Jennifer was one of the first four mothers in the group. It started after last June when Oregon Recovers staged an awareness event outside the Capitol. It planted the grass with 1,206 red flags, representing the overdose deaths the first half of that year. A few moms were there to tell their stories.

Mike Marshall, executive director of the organization, realized they were good for each other.

“They provided each other with extraordinary support,” Marshall said.

Their accounts give Oregon Recovers wider reach, Marshall said.

“We’re up against a lot of strong financial interests like the alcohol industry and big pharma. They have money, and with money they can buy political capital. We don’t have money,” Marshall said.

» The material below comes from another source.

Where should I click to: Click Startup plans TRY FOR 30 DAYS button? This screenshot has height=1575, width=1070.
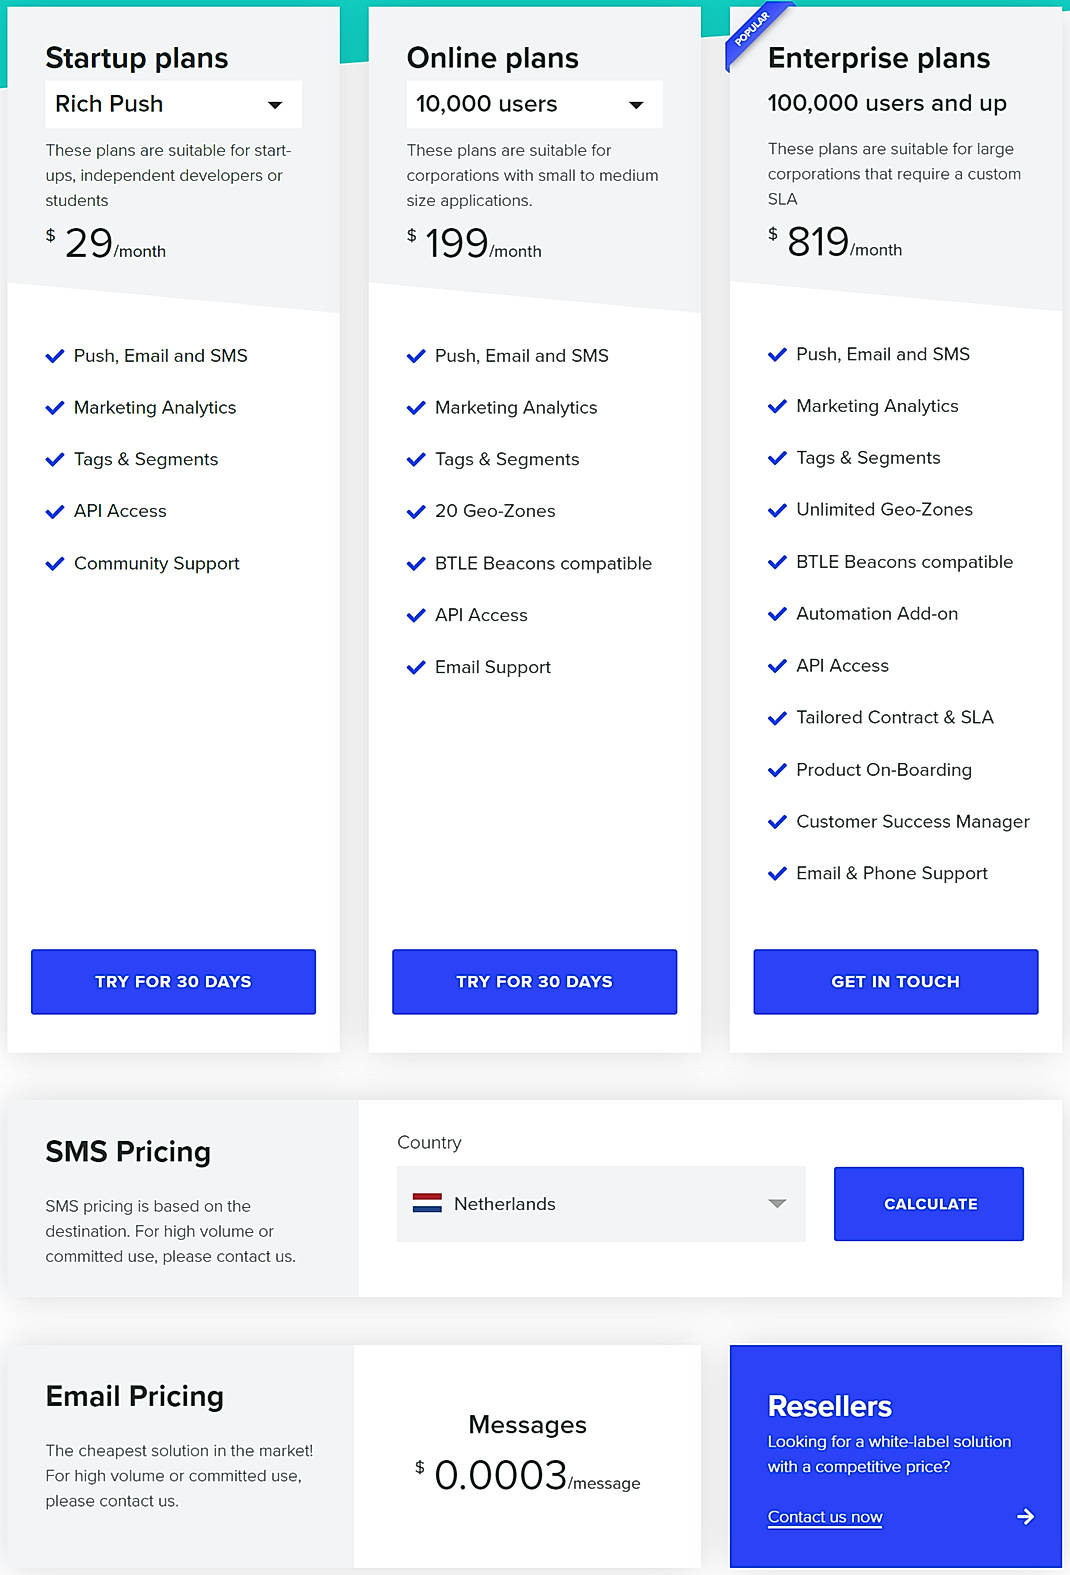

But the moms have authority those industries lack.

“The moms bring a moral force and a moral authority and a moral focus to substantive policy questions,” Marshall said.

The moms bring a moral force and a moral authority and a moral focus to substantive policy questions.

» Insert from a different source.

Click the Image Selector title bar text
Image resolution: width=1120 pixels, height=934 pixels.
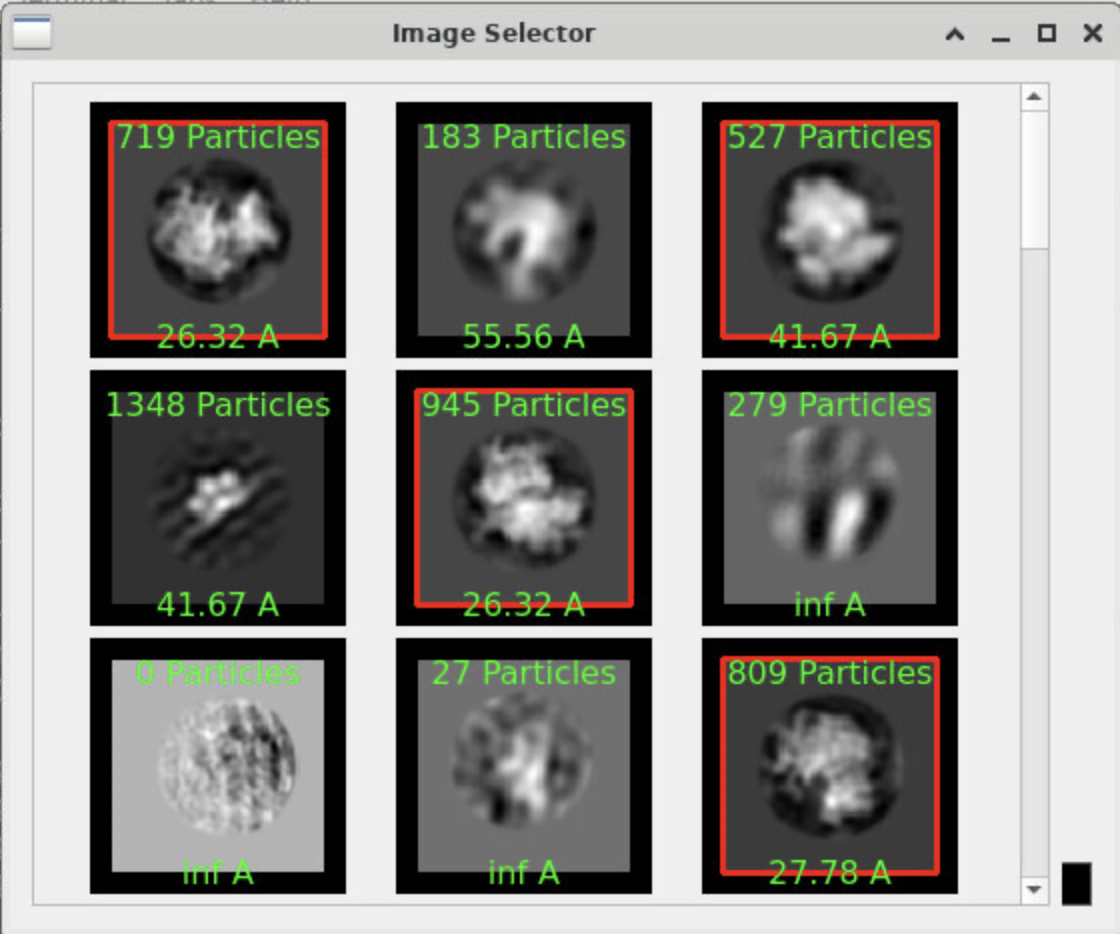pos(493,34)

– Mike Marshall, executive director of Oregon Recovers

Being in the group gives the moms resolve, they said.

“It gives me strength knowing that there are other moms out there who are fighting with me,” she said. “So many times you feel isolated and alone.”

The moms want others to know that addiction is a disease with no quick fix and no easy options. Each mom has found it nearly impossible to secure a place in residential treatment, considered vital for success.

Like others in the group, Jennifer tries to keep her child close but she won’t let him live with her when he’s using drugs. 

“I don’t fall into the old school of tough love and let them hit rock bottom. I think our kids need support with boundaries that keep me safe,” she said.

The rally Sunday won’t be the last, McEvoy said.

“We want to do this monthly and do it around the state –  not just in the Portland area,” McEvoy said.

The group plans to wave signs about addiction, recovery and a call to action. They picked Woodstock Park because Gov. Kate Brown lives in the area, McEvoy said.

“We’re trying to convey a message to her,” McEvoy said.